Stress is part of life, we all have it.

But starting and running companies brings stress that seemingly never stops.

Managing that so that it doesn’t eat you up and mess up your relationships is super hard.

Some things that I have seen work well for people are regular (daily?) workouts, eating and drinking healthy, having a coach, and most of all, having a spouse who keeps it all in check.

There is no better work, from where I sit, but it comes at a cost, particularly if you let it.

And Leadership and Self Care:

Leadership is a burden. You are the one everyone looks to for inspiration and direction. The things that land on your desk are the things that nobody else wanted to or could deal with. Leadership is lonely, stressful, and takes a toll on people.

Just take a look at the faces of every President on the day they took the job and the day they left the job. You will see the burden and toll of leadership right there.

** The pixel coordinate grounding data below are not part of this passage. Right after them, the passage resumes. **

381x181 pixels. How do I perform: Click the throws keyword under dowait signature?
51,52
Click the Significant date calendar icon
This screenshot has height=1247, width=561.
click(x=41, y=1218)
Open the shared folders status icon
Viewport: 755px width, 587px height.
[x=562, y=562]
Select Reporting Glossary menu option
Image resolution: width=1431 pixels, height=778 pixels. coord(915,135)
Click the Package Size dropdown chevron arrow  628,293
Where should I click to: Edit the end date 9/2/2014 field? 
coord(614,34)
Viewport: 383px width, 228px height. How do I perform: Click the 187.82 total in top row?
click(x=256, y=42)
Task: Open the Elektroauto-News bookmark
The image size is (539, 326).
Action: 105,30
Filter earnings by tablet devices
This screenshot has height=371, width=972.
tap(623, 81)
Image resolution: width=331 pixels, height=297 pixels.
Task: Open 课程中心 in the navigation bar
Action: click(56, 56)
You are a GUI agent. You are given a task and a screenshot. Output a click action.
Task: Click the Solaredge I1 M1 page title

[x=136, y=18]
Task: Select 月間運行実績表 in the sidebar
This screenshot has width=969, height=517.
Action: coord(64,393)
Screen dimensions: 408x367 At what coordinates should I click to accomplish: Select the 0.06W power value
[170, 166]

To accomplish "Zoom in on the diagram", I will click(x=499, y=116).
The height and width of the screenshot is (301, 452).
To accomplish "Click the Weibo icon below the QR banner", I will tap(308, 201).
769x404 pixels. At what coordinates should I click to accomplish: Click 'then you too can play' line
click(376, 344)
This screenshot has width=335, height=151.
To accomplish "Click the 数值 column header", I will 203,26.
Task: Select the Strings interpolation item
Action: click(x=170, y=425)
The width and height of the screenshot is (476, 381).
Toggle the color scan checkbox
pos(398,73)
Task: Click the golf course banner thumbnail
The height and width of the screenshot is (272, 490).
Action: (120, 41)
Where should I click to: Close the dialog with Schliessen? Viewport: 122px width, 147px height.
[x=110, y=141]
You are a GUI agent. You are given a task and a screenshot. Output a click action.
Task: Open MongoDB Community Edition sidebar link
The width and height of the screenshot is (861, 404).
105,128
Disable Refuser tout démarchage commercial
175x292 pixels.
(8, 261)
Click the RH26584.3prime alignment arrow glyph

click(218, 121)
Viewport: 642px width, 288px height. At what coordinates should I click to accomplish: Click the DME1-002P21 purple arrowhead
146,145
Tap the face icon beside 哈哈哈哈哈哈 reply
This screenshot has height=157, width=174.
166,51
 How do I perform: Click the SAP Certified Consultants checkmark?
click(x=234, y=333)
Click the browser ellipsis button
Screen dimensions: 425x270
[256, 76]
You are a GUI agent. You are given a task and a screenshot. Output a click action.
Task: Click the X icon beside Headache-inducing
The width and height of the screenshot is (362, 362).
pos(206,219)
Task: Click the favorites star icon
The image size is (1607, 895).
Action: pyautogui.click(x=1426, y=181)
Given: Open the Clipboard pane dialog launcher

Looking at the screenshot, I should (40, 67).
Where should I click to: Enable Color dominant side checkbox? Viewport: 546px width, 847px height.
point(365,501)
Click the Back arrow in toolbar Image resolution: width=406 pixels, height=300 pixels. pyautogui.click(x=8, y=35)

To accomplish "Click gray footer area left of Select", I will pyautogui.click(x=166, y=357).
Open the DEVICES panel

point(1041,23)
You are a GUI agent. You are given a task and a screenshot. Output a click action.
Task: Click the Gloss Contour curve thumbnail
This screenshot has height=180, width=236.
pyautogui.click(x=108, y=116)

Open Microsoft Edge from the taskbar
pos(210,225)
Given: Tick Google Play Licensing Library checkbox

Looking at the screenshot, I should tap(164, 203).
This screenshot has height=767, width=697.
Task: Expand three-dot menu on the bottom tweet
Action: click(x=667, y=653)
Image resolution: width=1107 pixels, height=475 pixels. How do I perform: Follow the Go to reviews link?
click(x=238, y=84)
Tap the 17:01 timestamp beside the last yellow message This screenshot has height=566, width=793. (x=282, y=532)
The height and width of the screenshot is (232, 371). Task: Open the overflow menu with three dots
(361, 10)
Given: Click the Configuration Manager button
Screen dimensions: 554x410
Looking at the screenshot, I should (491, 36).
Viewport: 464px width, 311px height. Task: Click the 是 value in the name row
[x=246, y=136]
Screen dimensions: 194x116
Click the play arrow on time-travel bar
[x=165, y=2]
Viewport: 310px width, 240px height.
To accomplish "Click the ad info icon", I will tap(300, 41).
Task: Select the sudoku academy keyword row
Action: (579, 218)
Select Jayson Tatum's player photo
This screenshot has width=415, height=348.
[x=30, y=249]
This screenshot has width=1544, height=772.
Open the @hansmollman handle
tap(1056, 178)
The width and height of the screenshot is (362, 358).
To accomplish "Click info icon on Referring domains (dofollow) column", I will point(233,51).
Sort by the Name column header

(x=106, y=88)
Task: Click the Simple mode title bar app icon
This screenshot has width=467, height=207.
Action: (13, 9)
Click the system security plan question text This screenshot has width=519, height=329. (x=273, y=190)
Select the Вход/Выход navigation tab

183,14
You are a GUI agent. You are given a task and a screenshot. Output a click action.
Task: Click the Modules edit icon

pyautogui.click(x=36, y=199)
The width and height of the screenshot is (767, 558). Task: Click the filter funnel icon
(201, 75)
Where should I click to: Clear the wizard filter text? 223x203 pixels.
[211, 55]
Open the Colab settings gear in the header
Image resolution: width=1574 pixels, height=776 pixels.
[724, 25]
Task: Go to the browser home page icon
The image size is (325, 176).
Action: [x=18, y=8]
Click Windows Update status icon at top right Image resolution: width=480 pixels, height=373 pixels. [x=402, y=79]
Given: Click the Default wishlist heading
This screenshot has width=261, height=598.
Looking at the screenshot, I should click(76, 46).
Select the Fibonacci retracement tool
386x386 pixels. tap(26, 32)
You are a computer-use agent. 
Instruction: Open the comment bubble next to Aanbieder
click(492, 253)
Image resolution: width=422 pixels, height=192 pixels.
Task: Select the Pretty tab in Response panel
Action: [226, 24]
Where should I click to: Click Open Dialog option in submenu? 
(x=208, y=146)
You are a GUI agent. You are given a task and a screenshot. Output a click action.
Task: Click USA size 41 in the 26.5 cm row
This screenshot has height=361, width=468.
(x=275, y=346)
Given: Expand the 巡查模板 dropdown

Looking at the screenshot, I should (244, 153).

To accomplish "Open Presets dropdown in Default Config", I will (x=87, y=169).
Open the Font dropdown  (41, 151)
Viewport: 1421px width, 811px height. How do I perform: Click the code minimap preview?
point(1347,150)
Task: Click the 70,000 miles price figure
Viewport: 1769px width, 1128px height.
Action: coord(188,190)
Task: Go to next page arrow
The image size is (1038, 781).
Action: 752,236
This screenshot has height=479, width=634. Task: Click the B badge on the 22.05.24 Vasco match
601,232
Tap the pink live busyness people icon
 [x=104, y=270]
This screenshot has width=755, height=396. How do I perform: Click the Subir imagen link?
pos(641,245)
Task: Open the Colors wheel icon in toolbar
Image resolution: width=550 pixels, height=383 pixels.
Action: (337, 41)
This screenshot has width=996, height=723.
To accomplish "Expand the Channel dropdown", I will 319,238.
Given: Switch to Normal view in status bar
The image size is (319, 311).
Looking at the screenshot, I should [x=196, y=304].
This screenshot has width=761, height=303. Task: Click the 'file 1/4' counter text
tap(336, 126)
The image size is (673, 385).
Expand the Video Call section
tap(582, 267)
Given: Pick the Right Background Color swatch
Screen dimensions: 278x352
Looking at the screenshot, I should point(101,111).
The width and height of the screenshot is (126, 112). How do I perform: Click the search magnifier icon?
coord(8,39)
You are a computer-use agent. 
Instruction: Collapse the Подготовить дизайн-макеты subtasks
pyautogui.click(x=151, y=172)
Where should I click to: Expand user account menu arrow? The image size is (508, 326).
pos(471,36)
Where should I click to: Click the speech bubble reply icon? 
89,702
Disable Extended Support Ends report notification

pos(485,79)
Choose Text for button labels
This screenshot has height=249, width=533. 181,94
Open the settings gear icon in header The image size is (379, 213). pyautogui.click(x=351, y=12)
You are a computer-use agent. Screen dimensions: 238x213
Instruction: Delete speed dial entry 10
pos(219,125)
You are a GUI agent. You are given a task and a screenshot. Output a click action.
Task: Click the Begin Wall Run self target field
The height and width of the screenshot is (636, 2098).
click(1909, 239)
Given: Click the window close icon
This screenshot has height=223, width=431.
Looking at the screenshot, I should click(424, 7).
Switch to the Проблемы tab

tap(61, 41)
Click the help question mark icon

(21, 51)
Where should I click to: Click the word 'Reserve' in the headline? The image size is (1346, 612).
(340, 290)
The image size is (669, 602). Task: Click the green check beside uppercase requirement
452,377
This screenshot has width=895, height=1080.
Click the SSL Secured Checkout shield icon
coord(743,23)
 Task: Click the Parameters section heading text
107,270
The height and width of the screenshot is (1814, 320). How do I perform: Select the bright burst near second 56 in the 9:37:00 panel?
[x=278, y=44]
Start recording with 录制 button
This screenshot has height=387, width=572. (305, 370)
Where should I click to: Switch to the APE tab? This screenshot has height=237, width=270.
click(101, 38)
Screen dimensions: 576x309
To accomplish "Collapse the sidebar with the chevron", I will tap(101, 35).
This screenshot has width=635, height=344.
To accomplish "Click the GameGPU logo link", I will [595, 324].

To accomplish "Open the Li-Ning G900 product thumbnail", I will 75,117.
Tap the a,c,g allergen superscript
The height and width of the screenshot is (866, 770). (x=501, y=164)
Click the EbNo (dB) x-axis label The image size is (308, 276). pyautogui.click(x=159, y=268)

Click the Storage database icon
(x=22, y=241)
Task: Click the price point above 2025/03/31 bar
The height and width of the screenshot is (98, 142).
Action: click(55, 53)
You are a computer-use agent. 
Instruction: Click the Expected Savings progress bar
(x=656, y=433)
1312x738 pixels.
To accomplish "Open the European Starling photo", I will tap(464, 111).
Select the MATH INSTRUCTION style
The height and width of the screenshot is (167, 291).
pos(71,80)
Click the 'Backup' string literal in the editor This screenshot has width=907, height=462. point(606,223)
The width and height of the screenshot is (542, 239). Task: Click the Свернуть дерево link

And so, it is very important for leaders to take care of themselves. That can take many forms, but here are some things that I recommend to the leaders I work with (in no particular order):

  • Vacations
  • Sabbaticals
  • Eating Healthy
  • Drinking Less
  • Exercise
  • Meditation
  • Coaching
  • Working On Your Marriage
  • Spending Quality Time With Your Family

And yet, for some reason, we criticize our leaders for doing these things. Like taking a vacation, or doing a workout, or going on a meditation retreat is some abandonment of their duties.

I think it is exactly the opposite. It is their duty to take care of themselves. Because if they don’t take care of themselves, they can’t take care of their companies and all the stakeholders who rely on them.

I am glad Jack went on a meditation retreat. I am glad he is taking care of himself. I understand why that tweetstorm was tone deaf, but let’s not get carried away here. Leaders are humans too. Let’s be decent humans to them.


In this interview with famous investor Stanley Druckenmiller credits “balance” for his success. Here is the snippet. Although I think balance to Stanley meant his wife raised the kids :stuck_out_tongue_closed_eyes:


My conclusion, after thinking, experimenting and asking some people, is that we try to have objective answers for our choices. Our minds, on average, just want everything, which is clearly not possible.

Wise (or owners of great neurological connections, according to a book* that changed my life) are those who don’t need such hustle to find satisfaction.

The below quote I found this week in 13D Research’s piece (by Kiril Sokoloff, who interviewed The Druck).

“The things we admire in men, kindness and generosity, openness, honesty, understanding and feeling, are the concomitants of failure in our system.

And those traits we detest, sharpness, greed, acquisitiveness, meanness, egotism and self-interest, are the traits of success.

And while men admire the quality of the first they love the produce of the second.”